Large sections of the Russian people take to the streets protesting against the Vladimir Putin-led government's decision to do away with Soviet-era public benefits.
SHORTLY after it lost face trying to influence the outcome of the Ukranian presidential elections, the Kremlin is facing a domestic challenge with unrest spreading across Moscow, St. Petersburg and other major cities in Russia. Through January, the country witnessed a protest movement of pensioners against the government's decision to reform Soviet-era public benefits. The Kremlin decided to replace the majority of in-kind social benefits - free public transport, free medicines, reduced payments for power and gas, and so on for pensioners and military and police personnel - with cash payments. It, however, withdrew many of the measures following the protests.
The measures came into effect on January 1. Since then elderly citizens have been blocking thoroughfares and demonstrating in front of city halls and regional administrative buildings. In some other areas, protesters blocked highways, railway lines and occupied regional administrative buildings. Although pensioners have comprised the bulk of the protesters, the movement has not been restricted to them. Student groups, public sector workers and military personnel have expressed their solidarity with them.

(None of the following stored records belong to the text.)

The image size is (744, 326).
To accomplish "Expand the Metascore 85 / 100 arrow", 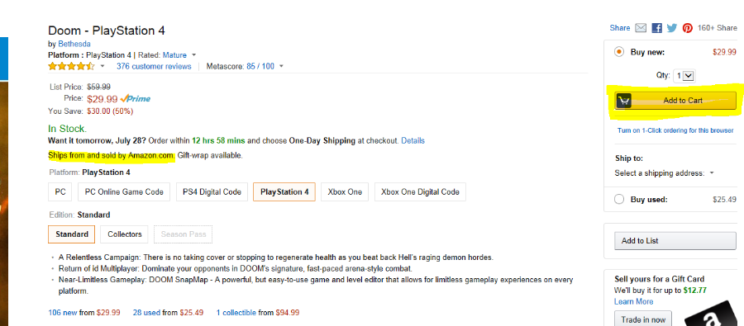I will (x=281, y=66).
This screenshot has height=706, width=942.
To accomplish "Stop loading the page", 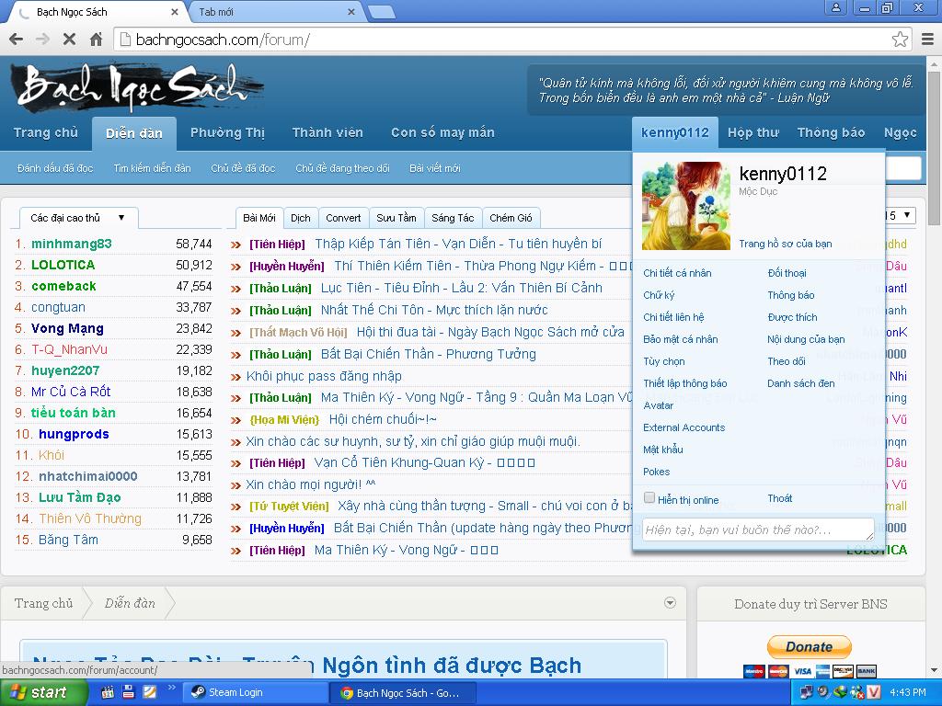I will point(69,40).
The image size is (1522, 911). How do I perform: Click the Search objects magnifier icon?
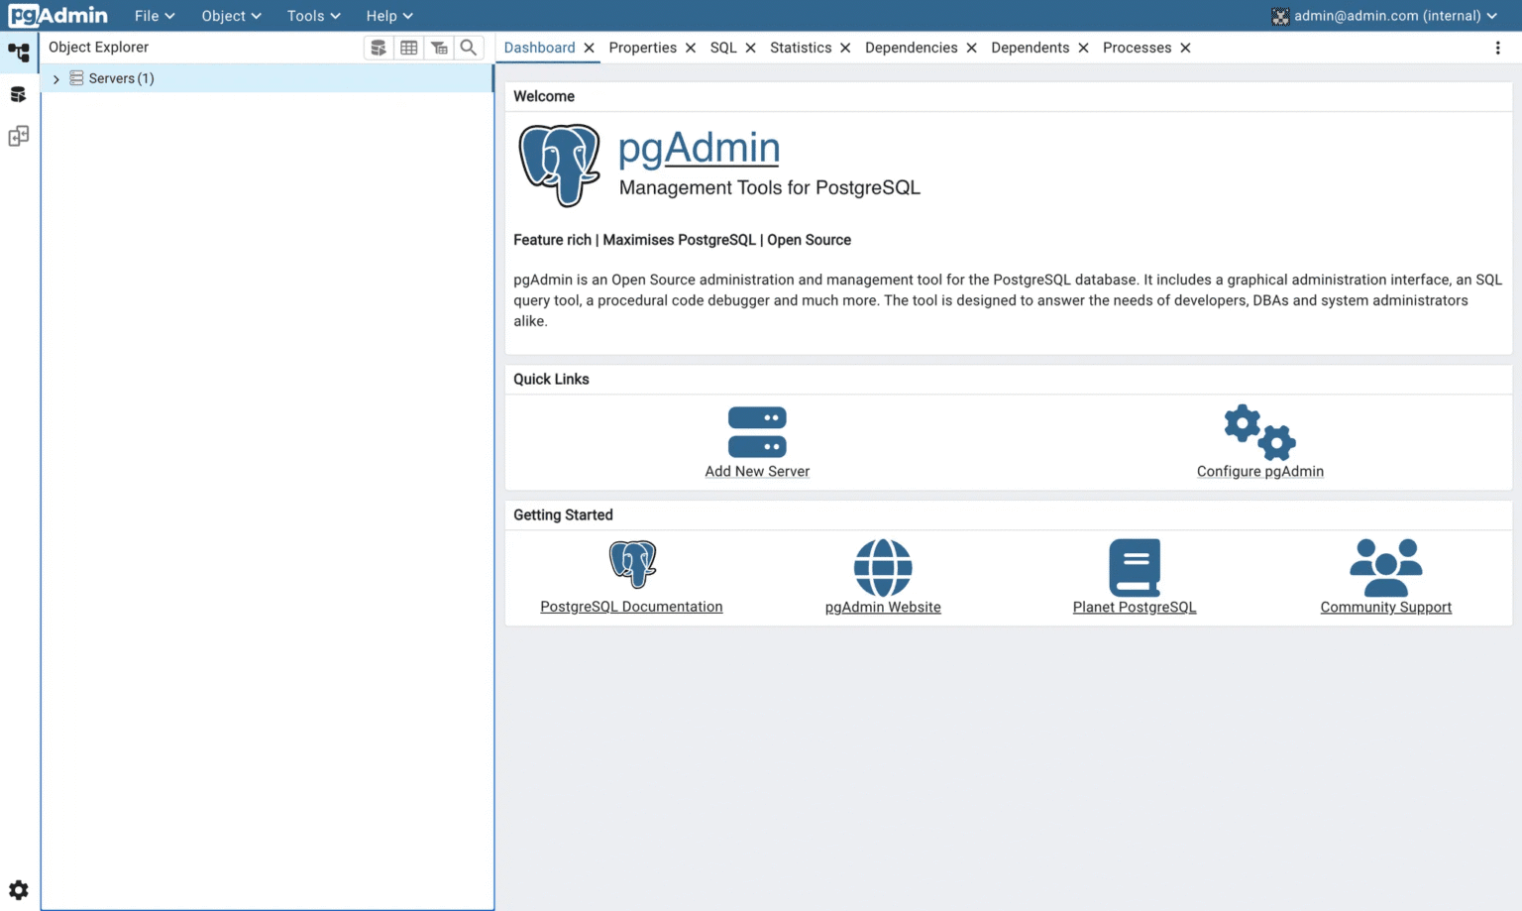468,47

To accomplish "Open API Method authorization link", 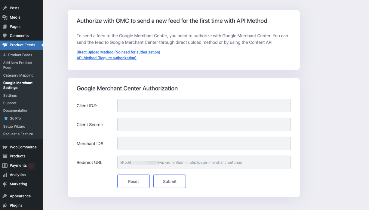I will 106,58.
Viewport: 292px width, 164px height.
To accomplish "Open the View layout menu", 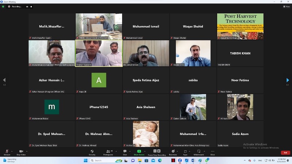I will coord(287,7).
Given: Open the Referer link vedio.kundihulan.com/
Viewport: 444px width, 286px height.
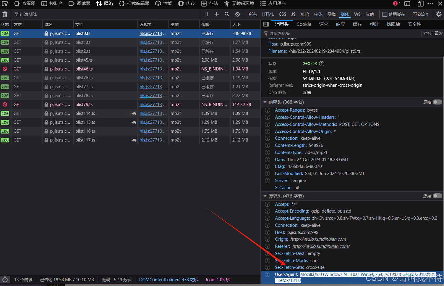Looking at the screenshot, I should click(x=321, y=246).
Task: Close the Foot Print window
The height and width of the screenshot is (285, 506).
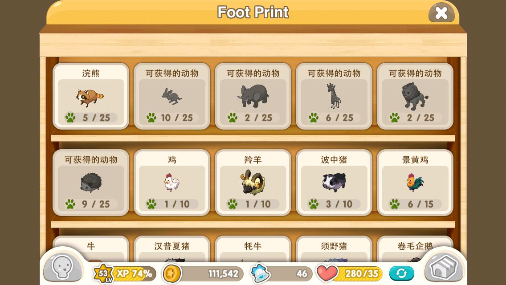Action: click(441, 13)
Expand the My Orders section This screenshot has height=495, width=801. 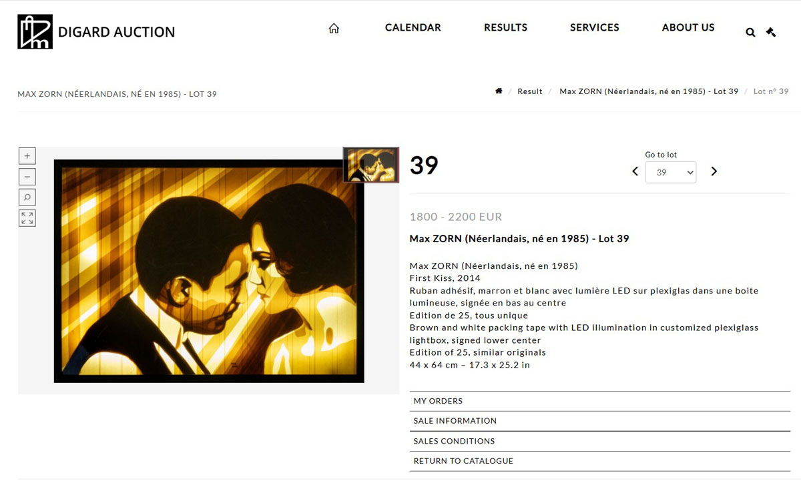coord(600,401)
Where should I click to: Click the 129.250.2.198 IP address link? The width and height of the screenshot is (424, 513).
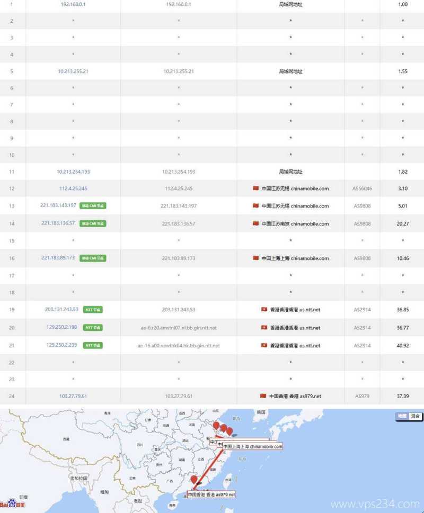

Students' ire was raised by an increase in transport fares, an end to the deferment of the draft, and their perception of an increasing erosion of democratic freedoms under President Vladimir Putin thanks to his policy of increased centralisation. In St. Petersburg, mounting student unrest manifested itself in the formation of a group called "Marching Without Putin". The group has been congregating at the city's Lenin Square to voice its protest. However, the Russian student movement is a far cry from the ones in Ukraine and Georgia which played major roles in bringing down incumbent governments. Political observers feel that the Russian movement lacks the numbers and the serious political commitment that characterised its Ukrainian and Georgian counterparts.
Military and police personnel have so far lent silent support to the protesters. Although they have not yet come out in the open, they have informed the authorities of their disapproval of the reform measure that affects them as well. Russian media reports indicate that following the announcement of the reforms, military personnel in various garrisons filed statements with their commanding officers saying that they could not travel at their own expense for guard duty or patrol. They said that it was an additional burden on their family budgets. Simultaneously, servicemen have informed Ministers of the deterioration in their material position following the monetisation of benefits.
The swiftness of the public reaction and the widespread nature of the protests have left the government appalled. An angry Putin has criticised the Cabinet and the regional authorities for the unrest. He said: "Both federal and regional authorities have failed to enforce the legal norms properly."
Observers have warned that public anger is likely to grow in the coming months as the government goes ahead with reform of the health, education and housing sectors. They feel that the protests, if continued, could have a far-reaching impact on Russia's socio-political landscape. Perhaps, the earliest indication of what lay in store was visible in public opinion polls, which recorded a loss of public confidence in the government, especially in the Cabinet, Mayors and regional Governors. Currently, Putin's ratings have not been affected much. However, if the social unrest continues the President could lose his high level of popularity.
Another immediate effect of the protests has been the Russian public's increased awareness of its own strength. After years the government has seen strident street protests in Russia. Within weeks of the protests, the authorities gave in to most of the demands. In the regions, Governors virtually restored all the benefits enjoyed by pensioners or gave them heavy discounts. The federal government issued discount cards to pensioners and promised to raise their pensions.
THE protests have given a boost to the flagging morale of the Opposition parties. The Communist and other left-wing parties, which suffered heavy losses in the parliamentary elections, are back in the reckoning with the protests. They say that they played a major role in organising them. In a bid to return to the political mainstream, liberal parties such as Yabloko have been participating actively in the protests. Interestingly, in many places there is tacit cooperation between the Communist and liberal parties in organising the protests. A no-confidence motion moved by the Opposition parties against Prime Minister Mikhael Fradkov failed to get enough votes in the Duma (Parliament). But the very fact that such a move was made shows that Putin's grip over the Duma is loosening.
Political observers feel that Russia is entering an interesting transitional phase wherein a change of consciousness could be overtaking the country. Valery Solovey, an expert with the Gorbachev Foundation, feels that "the protests have eliminated a long-harboured public perception that nothing can drive the Russian people to the streets. More than that, those in charge of law enforcement have proved reluctant to protect the government as it was in an extremely awkward position. Pensioners, once believed to be the most law-abiding Russian citizens, are now protesting, which means the public consciousness has changed much". The reforms slated for the housing, education and health sectors are likely to hit the public harder and trigger more street protests. However, it remains to be seen whether Russia will go the way of Ukraine and Georgia. If it does, will it be liberal and pro-West like Ukraine and Georgia? Or will the change have an entirely Russian flavour, sprung from the country's communist and left-wing activist traditions?